One thing that worked in my favor early on was that the data I needed was publicly available through the official MLB website. Pitching stats, transaction records, and injury placements—it was all there, and I was able to pull together a large dataset covering the 2021-2024 seasons, with 809 pitcher-seasons in total. Compared to a lot of research where just getting access to data is a project in itself, this part went relatively smoothly.
What turned out to be genuinely hard was everything that came after collecting the data. These records were never designed for research. They are built for running a baseball league, not for an epidemiological study. So, I had to reorganize everything from the ground up: align exposure and outcome windows season by season, manually classify hundreds of injury records, calculate workload metrics, and merge information across multiple sources without introducing errors. It took a lot of time and a lot of careful decision-making.
Once the data was cleaned up and I started running analyses, things began to take shape. There was an interesting pattern where pitchers who threw the most actually seemed to get hurt less often per appearance, and upper extremity injuries clearly dominated the picture. But I was not confident enough to know whether what I was seeing was genuinely meaningful or just a random finding in how the data came together. That uncertainty was a turning point. That is when Dr. Valier and I reached out to Dr. Bay and Dr. Chandran.
Dr. Chandran helped us sharpen our focus. He suggested narrowing the population we were studying and gave us practical guidance on the statistical approach, which led us to use a model better suited to the nature of our outcome data. Dr. Bay looked at the dataset from a different angle and helped us work through the analysis in ways we had not fully considered on our own.

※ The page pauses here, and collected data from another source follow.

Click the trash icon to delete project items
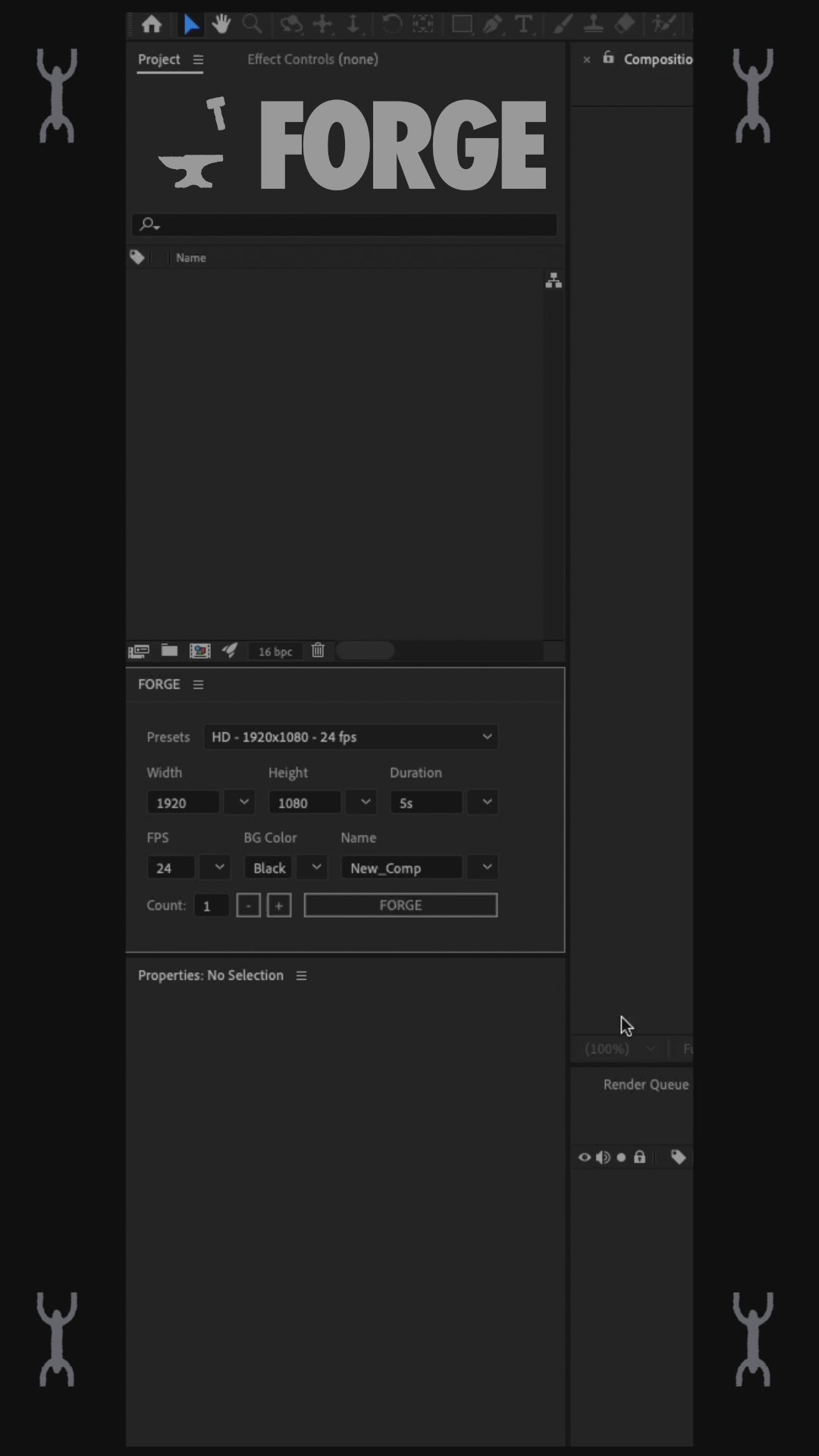pos(318,651)
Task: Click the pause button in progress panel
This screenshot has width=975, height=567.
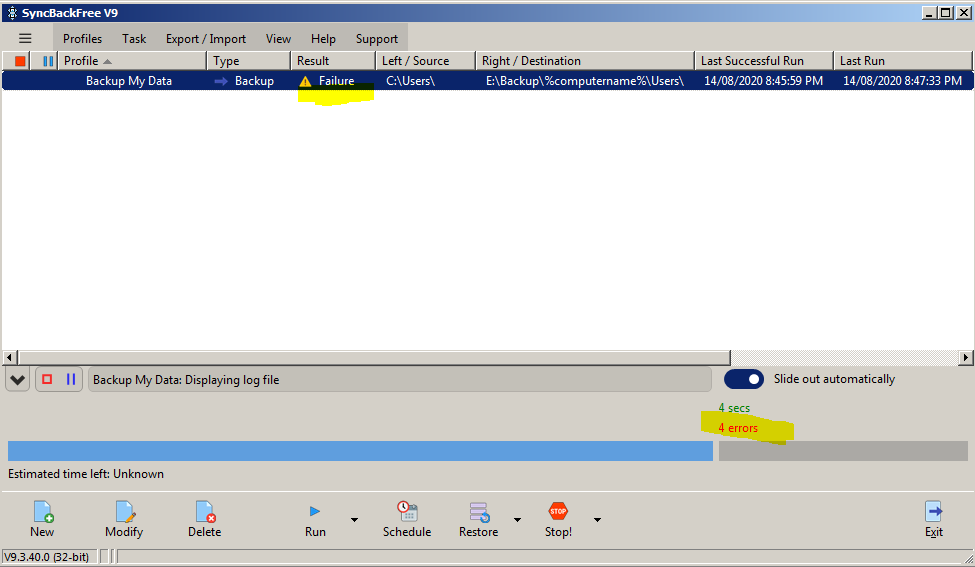Action: 71,379
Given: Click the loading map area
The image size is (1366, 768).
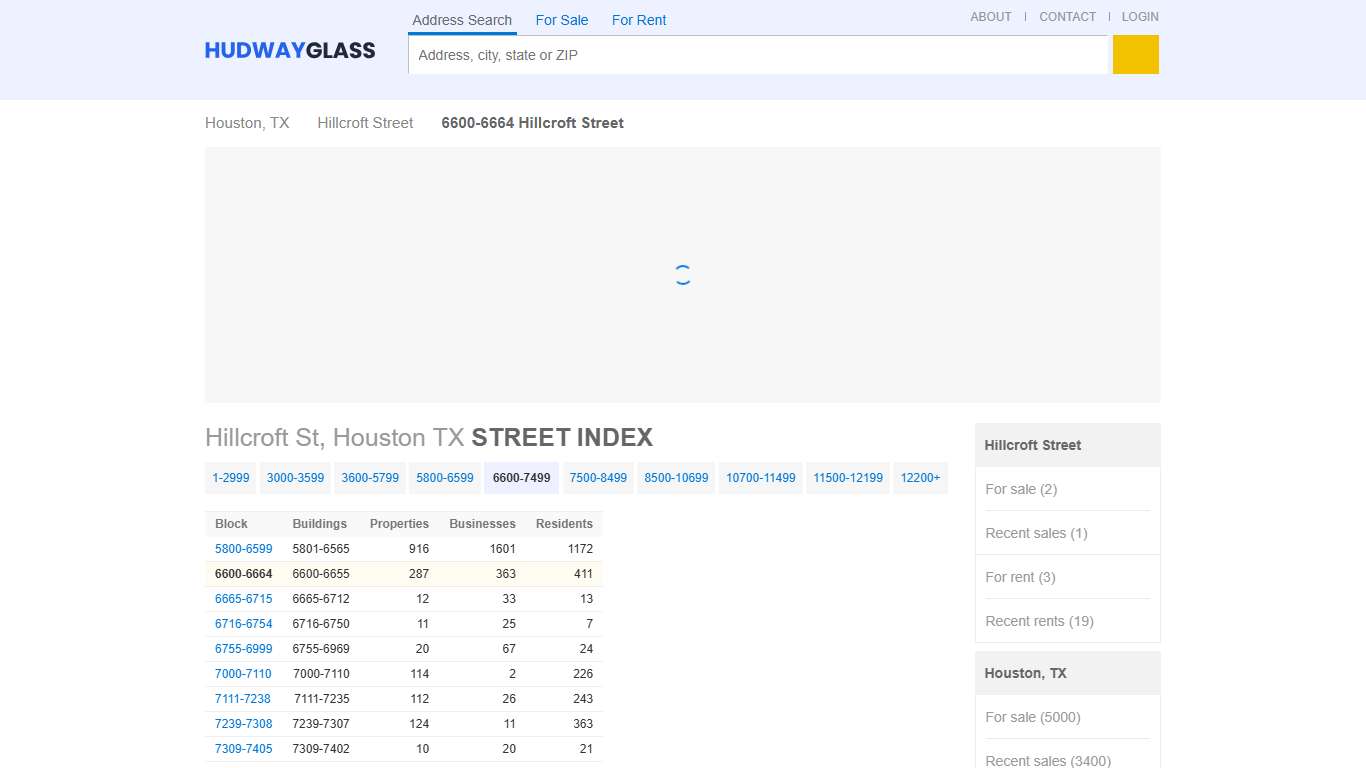Looking at the screenshot, I should (682, 274).
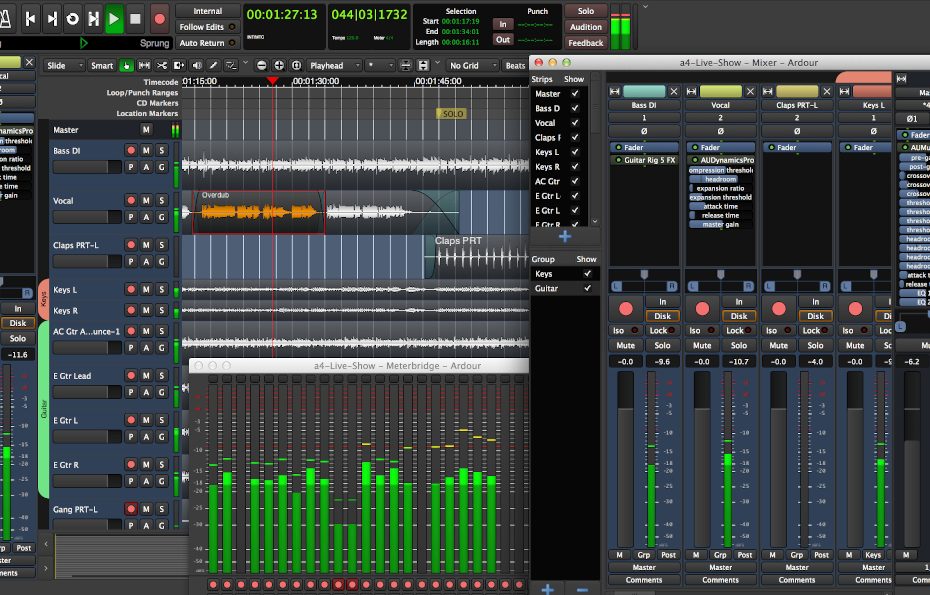This screenshot has height=595, width=930.
Task: Toggle Show checkbox for Keys group
Action: [587, 273]
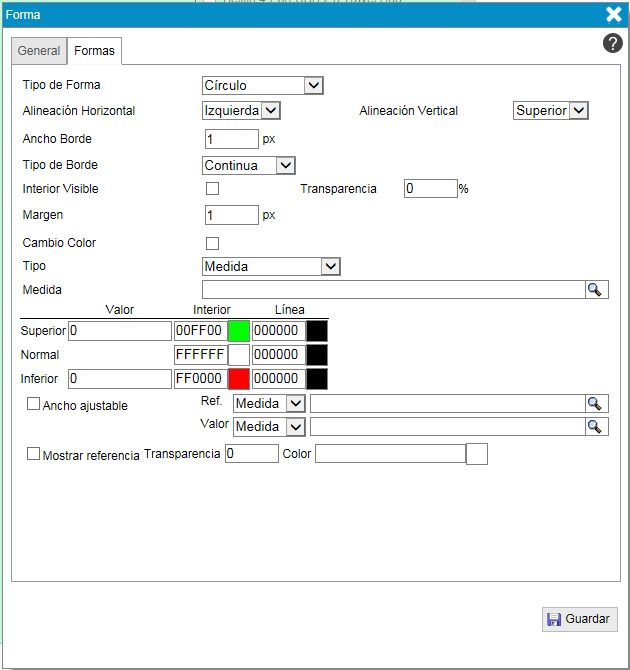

In the end, we did not find a statistically significant link between how much a relief pitcher threw and how likely they were to end up on the Injured List the following season. That might sound like a disappointing result, but it actually tells us something useful. It suggests that simply counting pitches or appearances is not sensitive enough to predict injury on its own. At the same time, we found that nearly half of all pitcher-seasons were followed by an orthopedic injury, which is striking, and that upper extremity injuries on the throwing side accounted for the vast majority of time missed.
Those findings help paint a clearer picture of what relief pitcher injury really looks like, and they point toward what future research needs to do better: account for the type and intensity of pitches thrown, workload spikes relative to a player's normal baseline, and the large amount of throwing that never shows up in any box score.